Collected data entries
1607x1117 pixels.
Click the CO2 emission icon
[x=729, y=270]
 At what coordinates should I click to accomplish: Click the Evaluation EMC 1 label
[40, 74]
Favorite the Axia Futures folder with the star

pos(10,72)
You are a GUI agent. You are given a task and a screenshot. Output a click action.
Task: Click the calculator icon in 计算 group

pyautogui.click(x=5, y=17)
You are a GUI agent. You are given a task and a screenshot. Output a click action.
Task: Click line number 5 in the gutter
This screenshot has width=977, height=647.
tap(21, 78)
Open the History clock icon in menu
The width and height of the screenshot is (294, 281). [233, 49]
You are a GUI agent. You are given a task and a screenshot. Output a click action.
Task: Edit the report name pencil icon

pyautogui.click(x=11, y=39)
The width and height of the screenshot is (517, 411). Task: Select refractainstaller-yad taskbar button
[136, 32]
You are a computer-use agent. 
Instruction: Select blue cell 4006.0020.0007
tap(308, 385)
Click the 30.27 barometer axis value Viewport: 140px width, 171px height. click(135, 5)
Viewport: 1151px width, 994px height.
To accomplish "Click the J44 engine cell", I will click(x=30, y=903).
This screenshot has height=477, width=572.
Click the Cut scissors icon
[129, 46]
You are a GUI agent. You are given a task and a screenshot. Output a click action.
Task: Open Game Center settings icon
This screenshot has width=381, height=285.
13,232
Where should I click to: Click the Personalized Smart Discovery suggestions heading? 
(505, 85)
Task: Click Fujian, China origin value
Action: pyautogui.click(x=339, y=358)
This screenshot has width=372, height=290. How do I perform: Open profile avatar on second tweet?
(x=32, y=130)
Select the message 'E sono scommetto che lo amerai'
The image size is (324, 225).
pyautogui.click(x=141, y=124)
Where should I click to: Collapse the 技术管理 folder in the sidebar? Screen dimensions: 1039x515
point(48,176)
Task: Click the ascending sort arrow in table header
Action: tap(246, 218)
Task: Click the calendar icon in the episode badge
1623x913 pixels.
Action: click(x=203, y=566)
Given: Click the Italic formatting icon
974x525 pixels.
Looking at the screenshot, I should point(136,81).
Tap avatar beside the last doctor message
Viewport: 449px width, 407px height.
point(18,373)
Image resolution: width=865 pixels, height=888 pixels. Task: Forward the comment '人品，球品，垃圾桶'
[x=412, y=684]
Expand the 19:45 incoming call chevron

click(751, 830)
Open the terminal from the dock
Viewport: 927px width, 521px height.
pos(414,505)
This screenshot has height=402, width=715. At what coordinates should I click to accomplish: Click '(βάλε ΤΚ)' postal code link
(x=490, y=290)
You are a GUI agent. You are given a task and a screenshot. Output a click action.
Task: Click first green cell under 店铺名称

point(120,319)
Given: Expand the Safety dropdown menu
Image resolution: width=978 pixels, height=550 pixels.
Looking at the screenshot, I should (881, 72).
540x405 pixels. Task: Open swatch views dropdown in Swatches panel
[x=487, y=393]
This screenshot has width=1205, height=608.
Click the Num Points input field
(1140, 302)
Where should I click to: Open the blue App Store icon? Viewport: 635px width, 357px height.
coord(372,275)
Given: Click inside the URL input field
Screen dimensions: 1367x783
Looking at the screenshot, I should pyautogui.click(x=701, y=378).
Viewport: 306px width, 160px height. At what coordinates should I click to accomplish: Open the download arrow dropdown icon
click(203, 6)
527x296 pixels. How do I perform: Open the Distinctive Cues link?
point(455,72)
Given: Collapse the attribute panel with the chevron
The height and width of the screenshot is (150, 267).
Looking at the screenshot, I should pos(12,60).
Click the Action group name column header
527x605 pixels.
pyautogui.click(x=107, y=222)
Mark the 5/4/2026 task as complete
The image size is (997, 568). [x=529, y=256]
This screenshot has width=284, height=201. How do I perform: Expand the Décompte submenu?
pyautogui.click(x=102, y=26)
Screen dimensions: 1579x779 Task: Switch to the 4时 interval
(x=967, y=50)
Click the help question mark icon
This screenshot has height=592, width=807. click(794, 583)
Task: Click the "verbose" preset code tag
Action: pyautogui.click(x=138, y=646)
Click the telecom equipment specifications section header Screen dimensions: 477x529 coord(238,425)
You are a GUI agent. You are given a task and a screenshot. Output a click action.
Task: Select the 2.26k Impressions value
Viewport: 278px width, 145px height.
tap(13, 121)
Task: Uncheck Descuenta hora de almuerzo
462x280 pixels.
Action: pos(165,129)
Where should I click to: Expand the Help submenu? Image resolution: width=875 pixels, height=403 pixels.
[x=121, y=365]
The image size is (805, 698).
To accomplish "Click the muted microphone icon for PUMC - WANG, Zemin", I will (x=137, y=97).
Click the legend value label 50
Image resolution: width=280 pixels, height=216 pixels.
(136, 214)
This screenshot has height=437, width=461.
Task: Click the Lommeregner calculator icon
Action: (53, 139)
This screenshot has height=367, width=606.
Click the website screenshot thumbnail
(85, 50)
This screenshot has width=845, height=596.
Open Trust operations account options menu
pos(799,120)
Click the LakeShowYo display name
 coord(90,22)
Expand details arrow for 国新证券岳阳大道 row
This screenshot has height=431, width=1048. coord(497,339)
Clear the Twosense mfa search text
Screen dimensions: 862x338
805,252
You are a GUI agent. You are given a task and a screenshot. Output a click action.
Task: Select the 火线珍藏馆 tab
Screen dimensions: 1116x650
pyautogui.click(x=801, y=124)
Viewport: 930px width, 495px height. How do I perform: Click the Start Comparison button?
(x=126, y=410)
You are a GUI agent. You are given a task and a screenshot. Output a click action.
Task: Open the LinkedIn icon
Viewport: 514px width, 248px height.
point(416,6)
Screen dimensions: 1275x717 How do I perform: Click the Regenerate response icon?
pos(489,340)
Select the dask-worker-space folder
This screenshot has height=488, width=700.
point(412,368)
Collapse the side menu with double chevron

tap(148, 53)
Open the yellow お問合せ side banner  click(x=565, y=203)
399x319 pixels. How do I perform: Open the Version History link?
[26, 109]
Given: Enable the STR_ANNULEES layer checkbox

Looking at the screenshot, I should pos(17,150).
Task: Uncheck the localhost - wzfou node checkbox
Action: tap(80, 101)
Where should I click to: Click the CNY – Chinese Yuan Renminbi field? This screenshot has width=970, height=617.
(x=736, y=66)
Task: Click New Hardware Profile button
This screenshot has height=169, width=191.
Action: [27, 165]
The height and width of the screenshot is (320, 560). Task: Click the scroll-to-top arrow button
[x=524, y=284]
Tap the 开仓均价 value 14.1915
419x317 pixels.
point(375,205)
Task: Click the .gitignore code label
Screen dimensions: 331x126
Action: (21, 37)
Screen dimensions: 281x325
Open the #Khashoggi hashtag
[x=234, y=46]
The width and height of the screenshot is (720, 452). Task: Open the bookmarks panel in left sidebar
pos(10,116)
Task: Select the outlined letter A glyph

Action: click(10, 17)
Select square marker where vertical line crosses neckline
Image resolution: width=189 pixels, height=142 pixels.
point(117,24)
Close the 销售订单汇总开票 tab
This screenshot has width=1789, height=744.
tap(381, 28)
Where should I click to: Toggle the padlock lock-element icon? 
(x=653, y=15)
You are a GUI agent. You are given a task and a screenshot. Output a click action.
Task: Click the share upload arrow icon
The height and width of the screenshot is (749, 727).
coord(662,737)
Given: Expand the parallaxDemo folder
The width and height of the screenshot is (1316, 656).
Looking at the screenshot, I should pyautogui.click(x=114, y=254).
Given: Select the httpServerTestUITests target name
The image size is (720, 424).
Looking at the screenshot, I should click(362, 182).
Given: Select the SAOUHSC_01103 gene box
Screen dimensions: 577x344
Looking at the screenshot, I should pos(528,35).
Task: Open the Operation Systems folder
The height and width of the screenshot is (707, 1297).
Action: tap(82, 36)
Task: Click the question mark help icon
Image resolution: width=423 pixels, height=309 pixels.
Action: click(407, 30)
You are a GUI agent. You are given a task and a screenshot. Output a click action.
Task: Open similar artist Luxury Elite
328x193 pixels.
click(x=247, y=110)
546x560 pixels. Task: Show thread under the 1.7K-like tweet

TASK ITEM
Could you reproduce exactly the lines of the entries above, from the one with "The height and width of the screenshot is (707, 1297)." through the one with "Task: Open similar artist Luxury Elite", and nothing else?

FINAL ANSWER
The height and width of the screenshot is (707, 1297).
Action: tap(82, 36)
Task: Click the question mark help icon
Image resolution: width=423 pixels, height=309 pixels.
Action: click(407, 30)
You are a GUI agent. You are given a task and a screenshot. Output a click action.
Task: Open similar artist Luxury Elite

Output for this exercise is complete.